Ukraine in Flames (in «Битва за нашу Советскую Украину») is a 1943 Soviet documentary war film by Ukrainian director Oleksandr Dovzhenko and Yuliya Solntseva. It is Dovzhenko's second World War II documentary, and dealt with the Battle of Kharkov. The film incorporates German footage of the invasion of Ukraine, which was later captured by the Soviets.

== Development ==
Dovzhenko's diary contained notes for the film, originally conceived as a conversation between a concentration camp inmate and a camp guard, both Ukrainians, having a conversation through a barbed wire fence.
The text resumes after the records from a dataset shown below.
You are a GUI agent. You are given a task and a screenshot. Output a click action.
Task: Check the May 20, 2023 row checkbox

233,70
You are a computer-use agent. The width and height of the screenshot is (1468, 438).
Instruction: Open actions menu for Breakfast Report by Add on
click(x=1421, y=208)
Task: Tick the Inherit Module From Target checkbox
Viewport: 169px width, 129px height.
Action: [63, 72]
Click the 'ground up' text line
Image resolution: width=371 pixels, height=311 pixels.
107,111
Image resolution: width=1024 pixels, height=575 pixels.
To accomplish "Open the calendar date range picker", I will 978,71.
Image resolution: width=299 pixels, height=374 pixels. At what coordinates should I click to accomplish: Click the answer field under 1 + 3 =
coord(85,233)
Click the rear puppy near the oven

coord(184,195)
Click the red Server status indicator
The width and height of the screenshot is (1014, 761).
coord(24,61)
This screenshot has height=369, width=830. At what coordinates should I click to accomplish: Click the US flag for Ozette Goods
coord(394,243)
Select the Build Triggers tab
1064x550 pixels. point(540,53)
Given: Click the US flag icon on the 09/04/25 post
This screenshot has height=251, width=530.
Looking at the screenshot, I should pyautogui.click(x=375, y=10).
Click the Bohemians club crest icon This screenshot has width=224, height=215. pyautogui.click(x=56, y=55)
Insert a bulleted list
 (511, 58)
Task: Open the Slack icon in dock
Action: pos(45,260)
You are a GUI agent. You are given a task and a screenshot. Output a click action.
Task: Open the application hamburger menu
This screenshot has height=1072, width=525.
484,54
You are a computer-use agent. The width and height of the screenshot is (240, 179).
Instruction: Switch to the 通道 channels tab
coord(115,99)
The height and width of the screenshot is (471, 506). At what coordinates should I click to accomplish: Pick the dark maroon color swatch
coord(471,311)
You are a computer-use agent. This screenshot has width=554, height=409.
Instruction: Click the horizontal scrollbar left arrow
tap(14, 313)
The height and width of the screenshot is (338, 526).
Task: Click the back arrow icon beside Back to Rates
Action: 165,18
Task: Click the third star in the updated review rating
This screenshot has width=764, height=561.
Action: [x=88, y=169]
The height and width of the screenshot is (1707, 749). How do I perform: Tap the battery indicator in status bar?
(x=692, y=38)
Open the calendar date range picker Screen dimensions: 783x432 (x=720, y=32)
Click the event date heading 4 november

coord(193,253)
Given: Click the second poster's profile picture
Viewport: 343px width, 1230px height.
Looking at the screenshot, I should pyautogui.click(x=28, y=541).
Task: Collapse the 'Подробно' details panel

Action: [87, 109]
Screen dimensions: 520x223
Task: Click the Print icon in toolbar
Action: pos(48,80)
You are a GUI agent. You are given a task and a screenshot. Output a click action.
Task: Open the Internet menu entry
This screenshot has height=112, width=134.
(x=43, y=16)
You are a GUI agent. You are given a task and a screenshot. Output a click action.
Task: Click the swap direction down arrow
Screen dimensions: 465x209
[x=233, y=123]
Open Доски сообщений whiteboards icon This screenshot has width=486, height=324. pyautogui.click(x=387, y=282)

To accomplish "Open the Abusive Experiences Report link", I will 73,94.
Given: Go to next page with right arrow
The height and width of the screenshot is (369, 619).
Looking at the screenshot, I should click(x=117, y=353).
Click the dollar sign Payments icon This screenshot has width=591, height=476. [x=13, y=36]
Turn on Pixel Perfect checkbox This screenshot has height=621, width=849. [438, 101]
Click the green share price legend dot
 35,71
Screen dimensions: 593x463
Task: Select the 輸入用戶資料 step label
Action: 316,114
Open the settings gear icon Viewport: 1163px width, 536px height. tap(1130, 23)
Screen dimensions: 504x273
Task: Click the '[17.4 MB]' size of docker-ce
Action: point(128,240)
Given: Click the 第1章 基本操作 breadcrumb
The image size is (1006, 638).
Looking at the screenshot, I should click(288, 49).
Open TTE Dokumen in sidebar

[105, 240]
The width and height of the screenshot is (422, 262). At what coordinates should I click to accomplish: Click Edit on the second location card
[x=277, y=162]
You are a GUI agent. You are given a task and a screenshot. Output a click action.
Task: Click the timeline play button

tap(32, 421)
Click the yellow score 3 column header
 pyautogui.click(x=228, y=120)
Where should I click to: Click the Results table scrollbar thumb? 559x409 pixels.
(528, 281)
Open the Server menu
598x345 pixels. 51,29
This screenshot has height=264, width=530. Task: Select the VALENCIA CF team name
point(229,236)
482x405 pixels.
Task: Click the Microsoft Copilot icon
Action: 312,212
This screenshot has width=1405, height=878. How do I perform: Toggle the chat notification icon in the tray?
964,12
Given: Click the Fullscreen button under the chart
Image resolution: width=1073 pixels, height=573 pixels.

In the proposed final scene of the film, they seize each other, the guard tries to chokes the prisoner and the prisoner refuses to let go for fear of being shot by the guard, and are found dead the next morning in each other's arm, wrapped in barbed wire.

== Plot ==
The film chronicles the devastation of Ukraine during World War II and the efforts of its liberation and rebuilding by the Soviet people and military. The plot focuses on the events of autumn 1943 on the southern fronts of the German-Soviet war, showcasing both the immense destruction inflicted by the Nazi invasion and the resilience of the Soviet forces and civilians. The film opens with scenes of Nazi forces bombing Ukrainian towns, villages, and cities, juxtaposed with pre-war images of Ukraine's cultural and industrial vibrancy, including coal mining in the Donbas, steel production, and wheat harvests.

As the Red Army advances, the documentary captures key moments, including the liberation of cities like Kharkiv and Kyiv, the resilience of partisans led by Sidor Kovpak, and collective efforts to rebuild homes and communities. The film concludes with images of the triumphant return of Soviet forces, the emotional celebrations of liberated citizens, and tributes to Ukrainian Heroes of the Soviet Union.

==Details==
The film features prominent figures like Nikita Khrushchev and T.D. Lysenko, underscoring Ukraine's critical role within the Soviet Union.

The film differs from its peers in that for the first time viewers of the military chronicle heard the "living voices" of soldiers. It also features a huge number of philosophical generalizations written by O. Dovzhenko in the form of lyrical reflections, voiced by Leonid Khmara.

The film includes footage of the trophy German newsreel.